ANO TOTAL DE ASSISTIDOS TOTAL ENCAMINHAMENTO ADMINISTRATIVO (%) TOTAL ENCAMINHAMENTO DEFENSORIA (%) 2014 8.958 34,34% 65,66% 2015 10.827 45,19% 54,81% 2016 13.644 53,82% 46,18% 2017 (jan - mar) 14.106 54,60% 45,40%

Tabela 3: Relatório Consolidado CRLS

No que se refere aos produtos mais solicitados no ano de 2016, os medicamentos aparecem em 47,3% das demandas, um percentual considerável, eis que a Câmara lida com todo o tipo de pretensão de saúde. Desse total, 44,19% dos casos foram solucionados de forma administrativa, sem necessidade de provocação judicial.

Além disso, percebe-se também o aumento progressivo de pessoas que chegam à CRLS com suas demandas de saúde. Em três meses do ano de 2017 já houve superação do número total de assistidos recebidos no ano anterior. Esse quadro aponta que, há claro sucesso na resolução extrajudicial de conflitos, atingindo o objetivo da Câmara – diminuição de demandas judiciais, mas também denotam um comodismo acentuado por parte do Poder Público, que parece eximir-se de atuar sem que tenha sido percebida qualquer movimentação por parte do cidadão para obtenção de seus direitos.
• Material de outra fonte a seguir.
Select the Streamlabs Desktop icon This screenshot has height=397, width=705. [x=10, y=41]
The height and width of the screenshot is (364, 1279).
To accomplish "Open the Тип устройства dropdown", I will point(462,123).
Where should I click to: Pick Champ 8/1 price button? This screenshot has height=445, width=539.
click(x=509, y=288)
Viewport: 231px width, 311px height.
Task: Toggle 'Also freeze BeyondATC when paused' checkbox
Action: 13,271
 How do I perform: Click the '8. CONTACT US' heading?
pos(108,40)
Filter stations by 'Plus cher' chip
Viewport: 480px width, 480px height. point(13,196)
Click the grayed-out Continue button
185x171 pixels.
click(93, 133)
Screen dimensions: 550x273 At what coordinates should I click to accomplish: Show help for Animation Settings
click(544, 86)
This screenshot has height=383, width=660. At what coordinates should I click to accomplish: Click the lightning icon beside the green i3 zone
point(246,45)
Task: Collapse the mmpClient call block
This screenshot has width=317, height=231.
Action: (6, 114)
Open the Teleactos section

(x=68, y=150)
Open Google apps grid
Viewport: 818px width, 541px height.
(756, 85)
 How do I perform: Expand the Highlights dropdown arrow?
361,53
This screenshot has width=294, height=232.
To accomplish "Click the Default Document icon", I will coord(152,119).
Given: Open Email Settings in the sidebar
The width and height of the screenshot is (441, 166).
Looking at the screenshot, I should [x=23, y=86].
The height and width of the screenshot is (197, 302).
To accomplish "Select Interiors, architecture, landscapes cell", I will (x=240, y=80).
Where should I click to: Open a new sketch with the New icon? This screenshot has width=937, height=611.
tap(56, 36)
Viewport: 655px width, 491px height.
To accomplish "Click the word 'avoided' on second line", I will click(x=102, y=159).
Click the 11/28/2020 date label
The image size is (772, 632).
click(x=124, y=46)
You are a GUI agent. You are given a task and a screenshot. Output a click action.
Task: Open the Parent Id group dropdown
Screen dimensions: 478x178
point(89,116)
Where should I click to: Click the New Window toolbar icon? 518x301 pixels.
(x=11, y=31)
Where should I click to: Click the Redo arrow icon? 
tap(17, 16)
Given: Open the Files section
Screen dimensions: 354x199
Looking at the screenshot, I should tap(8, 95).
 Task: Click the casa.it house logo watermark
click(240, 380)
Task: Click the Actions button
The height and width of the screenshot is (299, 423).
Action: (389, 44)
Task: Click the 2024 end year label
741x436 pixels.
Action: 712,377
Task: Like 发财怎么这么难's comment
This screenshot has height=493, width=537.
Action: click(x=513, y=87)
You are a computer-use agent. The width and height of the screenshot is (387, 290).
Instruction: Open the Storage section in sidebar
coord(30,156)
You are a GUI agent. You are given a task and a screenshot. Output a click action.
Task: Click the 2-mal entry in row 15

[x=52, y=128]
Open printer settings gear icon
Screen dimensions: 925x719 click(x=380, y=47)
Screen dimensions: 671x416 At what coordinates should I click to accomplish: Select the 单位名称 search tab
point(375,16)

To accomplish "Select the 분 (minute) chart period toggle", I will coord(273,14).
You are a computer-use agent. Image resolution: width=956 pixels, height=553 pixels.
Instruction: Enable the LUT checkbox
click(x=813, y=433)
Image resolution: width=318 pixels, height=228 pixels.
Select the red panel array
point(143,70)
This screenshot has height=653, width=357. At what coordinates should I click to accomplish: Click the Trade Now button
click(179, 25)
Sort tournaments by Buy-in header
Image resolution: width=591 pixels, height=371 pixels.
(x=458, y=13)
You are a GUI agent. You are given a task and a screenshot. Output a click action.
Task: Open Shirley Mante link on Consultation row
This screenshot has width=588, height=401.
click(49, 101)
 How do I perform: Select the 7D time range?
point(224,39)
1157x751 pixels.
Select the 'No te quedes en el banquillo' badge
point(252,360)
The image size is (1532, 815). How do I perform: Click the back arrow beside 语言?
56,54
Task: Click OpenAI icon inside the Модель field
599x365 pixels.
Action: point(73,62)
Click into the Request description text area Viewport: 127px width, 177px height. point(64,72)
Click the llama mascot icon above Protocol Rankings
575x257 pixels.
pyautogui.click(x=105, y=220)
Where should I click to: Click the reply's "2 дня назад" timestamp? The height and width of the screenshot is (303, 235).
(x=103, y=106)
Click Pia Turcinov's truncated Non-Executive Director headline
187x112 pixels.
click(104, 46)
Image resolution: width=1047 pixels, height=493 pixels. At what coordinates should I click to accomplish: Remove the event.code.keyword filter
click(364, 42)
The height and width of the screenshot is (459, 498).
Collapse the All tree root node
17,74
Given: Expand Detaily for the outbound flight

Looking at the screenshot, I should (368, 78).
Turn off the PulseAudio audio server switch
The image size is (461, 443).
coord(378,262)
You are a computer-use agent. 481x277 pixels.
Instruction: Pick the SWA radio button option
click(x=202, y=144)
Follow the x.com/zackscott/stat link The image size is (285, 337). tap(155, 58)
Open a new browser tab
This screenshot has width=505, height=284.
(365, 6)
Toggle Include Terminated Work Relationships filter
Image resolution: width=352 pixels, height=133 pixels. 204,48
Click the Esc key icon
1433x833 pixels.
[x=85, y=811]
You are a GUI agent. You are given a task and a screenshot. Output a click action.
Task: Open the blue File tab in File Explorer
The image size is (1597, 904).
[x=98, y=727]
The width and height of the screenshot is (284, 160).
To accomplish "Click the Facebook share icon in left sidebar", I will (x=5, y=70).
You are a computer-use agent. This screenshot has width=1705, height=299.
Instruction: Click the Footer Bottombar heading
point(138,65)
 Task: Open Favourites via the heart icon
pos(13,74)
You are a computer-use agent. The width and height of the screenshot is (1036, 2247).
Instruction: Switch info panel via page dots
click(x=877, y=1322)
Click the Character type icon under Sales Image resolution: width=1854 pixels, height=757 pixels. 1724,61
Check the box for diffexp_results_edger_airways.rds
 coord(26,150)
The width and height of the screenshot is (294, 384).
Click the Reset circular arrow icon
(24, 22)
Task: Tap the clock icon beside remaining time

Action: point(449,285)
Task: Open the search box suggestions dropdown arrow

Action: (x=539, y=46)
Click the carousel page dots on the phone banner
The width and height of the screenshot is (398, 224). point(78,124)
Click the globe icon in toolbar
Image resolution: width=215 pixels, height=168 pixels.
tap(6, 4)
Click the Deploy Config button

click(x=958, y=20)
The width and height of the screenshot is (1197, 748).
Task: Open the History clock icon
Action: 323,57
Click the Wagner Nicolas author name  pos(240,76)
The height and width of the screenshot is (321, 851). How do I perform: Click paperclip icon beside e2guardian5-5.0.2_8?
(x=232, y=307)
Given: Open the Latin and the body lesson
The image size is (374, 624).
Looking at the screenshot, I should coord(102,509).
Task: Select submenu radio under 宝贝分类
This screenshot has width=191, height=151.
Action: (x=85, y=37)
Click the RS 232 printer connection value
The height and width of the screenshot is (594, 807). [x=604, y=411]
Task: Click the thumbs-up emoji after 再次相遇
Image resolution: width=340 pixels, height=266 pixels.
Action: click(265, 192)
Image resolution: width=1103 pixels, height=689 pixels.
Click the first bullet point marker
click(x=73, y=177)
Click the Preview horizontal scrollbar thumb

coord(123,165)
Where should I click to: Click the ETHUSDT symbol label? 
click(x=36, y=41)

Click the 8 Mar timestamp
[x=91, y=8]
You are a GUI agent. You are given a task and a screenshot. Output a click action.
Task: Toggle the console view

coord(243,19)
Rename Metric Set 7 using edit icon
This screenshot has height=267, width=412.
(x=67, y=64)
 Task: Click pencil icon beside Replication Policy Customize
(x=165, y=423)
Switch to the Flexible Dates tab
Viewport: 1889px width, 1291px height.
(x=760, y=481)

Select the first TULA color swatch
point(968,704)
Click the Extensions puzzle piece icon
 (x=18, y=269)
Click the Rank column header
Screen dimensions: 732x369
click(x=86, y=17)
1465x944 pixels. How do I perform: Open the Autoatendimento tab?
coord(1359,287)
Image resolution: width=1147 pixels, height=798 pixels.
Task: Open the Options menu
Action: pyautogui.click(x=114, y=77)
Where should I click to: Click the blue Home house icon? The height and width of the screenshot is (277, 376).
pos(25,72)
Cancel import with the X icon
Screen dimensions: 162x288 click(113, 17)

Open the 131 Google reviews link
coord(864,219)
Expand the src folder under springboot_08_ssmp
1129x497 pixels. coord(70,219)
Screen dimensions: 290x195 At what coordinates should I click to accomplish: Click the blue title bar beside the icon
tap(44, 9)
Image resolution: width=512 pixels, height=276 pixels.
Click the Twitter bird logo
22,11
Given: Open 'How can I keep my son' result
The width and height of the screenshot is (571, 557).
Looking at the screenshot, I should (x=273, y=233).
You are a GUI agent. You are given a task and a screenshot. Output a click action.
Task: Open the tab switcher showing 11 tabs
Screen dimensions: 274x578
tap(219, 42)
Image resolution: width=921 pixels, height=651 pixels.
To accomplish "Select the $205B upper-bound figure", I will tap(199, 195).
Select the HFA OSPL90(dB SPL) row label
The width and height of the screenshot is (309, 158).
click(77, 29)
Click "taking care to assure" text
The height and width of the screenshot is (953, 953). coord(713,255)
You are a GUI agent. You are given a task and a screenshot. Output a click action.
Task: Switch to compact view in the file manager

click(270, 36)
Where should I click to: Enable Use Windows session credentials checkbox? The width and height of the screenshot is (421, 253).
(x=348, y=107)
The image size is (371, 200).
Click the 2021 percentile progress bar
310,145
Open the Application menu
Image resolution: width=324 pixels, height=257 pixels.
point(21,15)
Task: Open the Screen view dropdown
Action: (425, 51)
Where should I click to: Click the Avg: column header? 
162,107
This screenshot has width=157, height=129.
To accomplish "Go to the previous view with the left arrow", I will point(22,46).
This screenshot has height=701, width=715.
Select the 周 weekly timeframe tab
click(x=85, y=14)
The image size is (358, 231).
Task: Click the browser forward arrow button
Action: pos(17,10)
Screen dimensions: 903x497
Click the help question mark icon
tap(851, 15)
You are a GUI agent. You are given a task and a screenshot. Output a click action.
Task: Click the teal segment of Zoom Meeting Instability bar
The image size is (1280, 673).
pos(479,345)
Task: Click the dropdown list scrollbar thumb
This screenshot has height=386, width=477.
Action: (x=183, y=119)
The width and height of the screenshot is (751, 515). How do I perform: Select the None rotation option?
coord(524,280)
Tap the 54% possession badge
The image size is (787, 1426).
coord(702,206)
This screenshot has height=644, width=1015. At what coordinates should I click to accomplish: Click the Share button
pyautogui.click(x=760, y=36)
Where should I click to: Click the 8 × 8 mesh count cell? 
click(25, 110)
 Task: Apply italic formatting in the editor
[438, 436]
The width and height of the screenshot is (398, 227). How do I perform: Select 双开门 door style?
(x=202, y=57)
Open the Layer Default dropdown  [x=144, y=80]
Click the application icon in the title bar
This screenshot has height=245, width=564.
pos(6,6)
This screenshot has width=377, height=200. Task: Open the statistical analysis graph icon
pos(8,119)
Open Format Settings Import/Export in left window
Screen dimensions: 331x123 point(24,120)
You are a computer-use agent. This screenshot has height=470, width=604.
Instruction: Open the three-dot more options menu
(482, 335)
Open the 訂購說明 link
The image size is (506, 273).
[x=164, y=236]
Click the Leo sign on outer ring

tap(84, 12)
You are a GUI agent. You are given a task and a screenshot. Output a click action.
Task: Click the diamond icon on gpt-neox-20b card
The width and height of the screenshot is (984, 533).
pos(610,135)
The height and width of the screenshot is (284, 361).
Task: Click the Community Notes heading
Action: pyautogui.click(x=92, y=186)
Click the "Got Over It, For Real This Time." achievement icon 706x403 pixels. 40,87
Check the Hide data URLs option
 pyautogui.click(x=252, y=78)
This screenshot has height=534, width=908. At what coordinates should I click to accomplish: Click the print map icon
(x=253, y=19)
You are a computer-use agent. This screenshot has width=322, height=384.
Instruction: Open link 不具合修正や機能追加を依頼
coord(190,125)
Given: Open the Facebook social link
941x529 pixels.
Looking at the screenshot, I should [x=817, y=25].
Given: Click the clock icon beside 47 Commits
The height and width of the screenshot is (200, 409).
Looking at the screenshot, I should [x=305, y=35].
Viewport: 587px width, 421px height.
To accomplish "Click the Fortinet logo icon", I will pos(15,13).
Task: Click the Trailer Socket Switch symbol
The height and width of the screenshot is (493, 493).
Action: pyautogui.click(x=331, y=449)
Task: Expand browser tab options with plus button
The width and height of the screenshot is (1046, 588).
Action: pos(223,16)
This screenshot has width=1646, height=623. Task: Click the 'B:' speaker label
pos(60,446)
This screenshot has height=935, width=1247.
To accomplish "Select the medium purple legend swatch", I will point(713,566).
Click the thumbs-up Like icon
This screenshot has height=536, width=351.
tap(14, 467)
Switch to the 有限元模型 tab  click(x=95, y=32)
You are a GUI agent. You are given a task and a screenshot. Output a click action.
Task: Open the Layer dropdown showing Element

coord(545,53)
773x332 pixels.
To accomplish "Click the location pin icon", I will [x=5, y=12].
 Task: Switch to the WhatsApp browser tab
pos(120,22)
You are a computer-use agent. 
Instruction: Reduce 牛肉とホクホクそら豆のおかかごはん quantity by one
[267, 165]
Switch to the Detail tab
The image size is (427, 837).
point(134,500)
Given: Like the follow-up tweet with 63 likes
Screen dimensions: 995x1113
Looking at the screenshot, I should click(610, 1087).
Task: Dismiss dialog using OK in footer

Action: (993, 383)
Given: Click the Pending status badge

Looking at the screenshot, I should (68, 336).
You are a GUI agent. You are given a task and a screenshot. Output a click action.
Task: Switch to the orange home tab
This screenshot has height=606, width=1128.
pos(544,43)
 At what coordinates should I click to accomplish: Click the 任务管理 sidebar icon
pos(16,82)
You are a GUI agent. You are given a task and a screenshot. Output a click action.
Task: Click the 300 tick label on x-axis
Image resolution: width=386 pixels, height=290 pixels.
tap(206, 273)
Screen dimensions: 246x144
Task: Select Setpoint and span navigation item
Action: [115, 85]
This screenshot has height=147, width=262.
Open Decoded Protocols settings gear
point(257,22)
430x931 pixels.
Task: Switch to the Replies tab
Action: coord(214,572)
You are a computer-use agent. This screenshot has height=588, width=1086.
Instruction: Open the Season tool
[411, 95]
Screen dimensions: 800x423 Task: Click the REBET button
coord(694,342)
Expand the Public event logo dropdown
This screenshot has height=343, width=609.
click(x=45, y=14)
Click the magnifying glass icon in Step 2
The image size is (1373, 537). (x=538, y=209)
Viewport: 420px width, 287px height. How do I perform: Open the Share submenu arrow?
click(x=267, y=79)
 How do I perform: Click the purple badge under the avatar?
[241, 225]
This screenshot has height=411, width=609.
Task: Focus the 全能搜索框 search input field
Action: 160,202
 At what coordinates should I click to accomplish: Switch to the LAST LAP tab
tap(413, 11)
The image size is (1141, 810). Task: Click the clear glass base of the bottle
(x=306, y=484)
Em assim sendo, o levantamento apresentado é eficaz também para permitir que se questione a respeito da eficiência do modelo atual de políticas públicas, levando-se em consideração que cada vez mais pessoas precisam recorrer à ação da DPE ou da DPU para que tenham seu direito à saúde efetivado – ou parte dele, considerando as dimensões e o conceito amplo de saúde.

3.1.1.5.PREMIAÇÃO

Na XI edição do Prêmio Innovare, no ano de 2014, a CRLS foi premiada com o primeiro lugar, tendo sua relevância reconhecida. As razões da premiação mencionam a inovação da prática adotada, a fim de diminuir a judicialização da saúde, mediante o encorajamento da resolução extrajudicial. Além disso, é apontado como um dos fatores de sucesso da prática a “consensualidade, empenho dos órgãos envolvidos e a despolarização dos atores envolvidos

nas demandas judiciais de saúde pública, a partir da construção de soluções de incorporam as visões de todos os órgãos”44.

Além disso, é assentado que a maior dificuldade encontrada reside na pouca confiabilidade da população na solução administrativa e consensual em face da crença depositada no título judicial. Para combater tal dificuldade, foi considerado, mediante estudo realizado pela PGE, a maior celeridade na resolução e fornecimento de medicamentos quando confrontado com as demandas judicializadas.

Por fim, assumiu-se, na premiação, que as demandas recebidas também contribuem para identificação dos problemas de abastecimento da rede, bem como eventuais inconsistências no atendimento, de modo a possibilitar aos gestores a correção das falhas.